[Stored items]

━━━━━━━━━━━━━━━━━━━━━━━━━━━━━━

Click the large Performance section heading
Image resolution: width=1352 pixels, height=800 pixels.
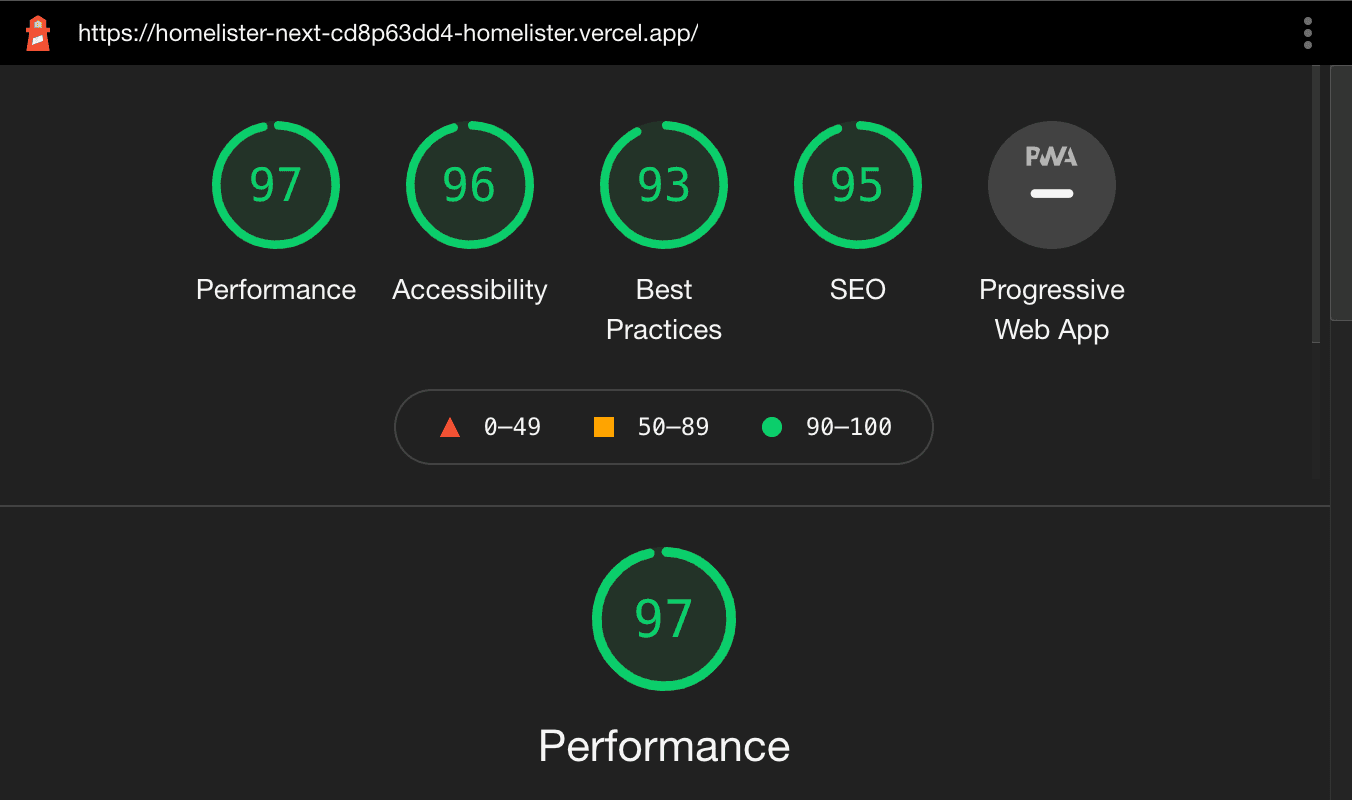[x=664, y=746]
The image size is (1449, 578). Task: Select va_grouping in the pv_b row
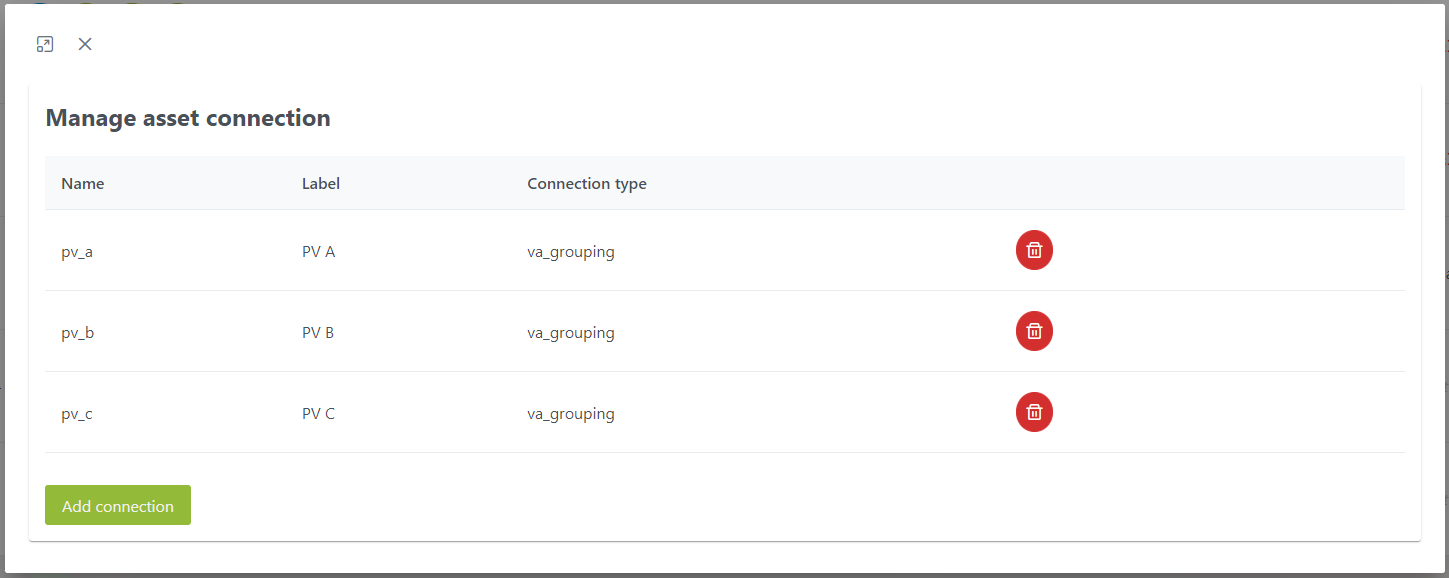click(571, 333)
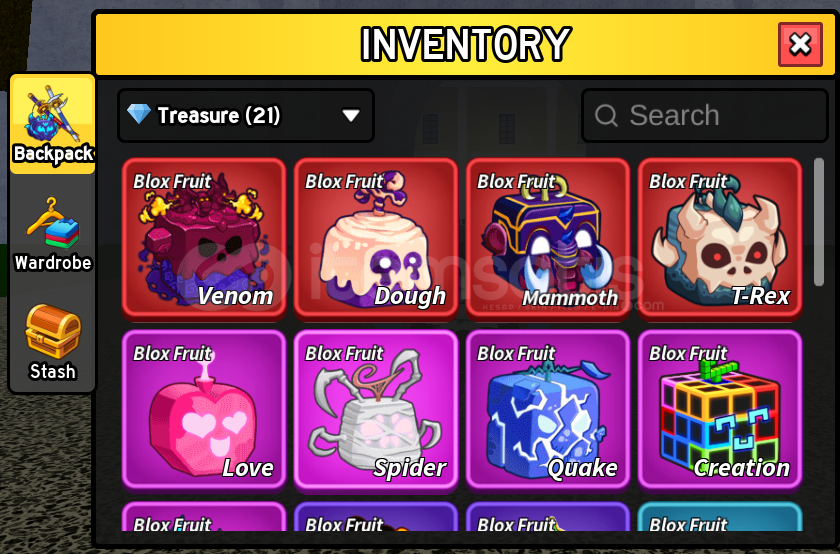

━━━━━━━━━━━━━━━━━━━━━━━━━━━━━━

Write the lines from the line containing "Image resolution: width=1352" through the last line of the data out again exactly, and only those lines; pictures stay out.

Image resolution: width=1352 pixels, height=800 pixels.
[x=664, y=746]
The image size is (1449, 578). Task: Select va_grouping in the pv_b row
click(571, 333)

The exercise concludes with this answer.